### Try it
In the listing that follows, count each line containing the string "agent" and report only the count.

•••••

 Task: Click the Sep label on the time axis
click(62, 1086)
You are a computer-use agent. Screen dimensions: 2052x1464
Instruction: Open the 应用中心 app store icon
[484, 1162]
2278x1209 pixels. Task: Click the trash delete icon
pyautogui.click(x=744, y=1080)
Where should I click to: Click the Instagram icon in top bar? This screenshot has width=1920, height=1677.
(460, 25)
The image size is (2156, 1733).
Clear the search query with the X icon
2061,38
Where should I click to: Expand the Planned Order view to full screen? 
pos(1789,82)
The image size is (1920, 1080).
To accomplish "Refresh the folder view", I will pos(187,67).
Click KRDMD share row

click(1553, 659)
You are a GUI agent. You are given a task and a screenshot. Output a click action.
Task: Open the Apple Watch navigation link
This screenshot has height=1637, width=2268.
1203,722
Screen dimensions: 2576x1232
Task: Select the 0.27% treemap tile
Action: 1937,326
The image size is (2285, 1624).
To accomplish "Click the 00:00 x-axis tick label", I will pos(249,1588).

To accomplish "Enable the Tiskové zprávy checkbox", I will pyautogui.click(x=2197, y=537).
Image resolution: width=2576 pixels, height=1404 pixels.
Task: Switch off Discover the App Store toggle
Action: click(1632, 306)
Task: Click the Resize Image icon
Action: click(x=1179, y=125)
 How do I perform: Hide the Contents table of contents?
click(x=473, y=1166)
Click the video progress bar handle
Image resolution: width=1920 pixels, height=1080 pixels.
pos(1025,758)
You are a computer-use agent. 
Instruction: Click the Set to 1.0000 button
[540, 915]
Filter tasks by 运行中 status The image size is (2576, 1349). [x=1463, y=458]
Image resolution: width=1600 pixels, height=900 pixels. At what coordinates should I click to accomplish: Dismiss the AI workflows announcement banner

•••••

### Response to the exercise
3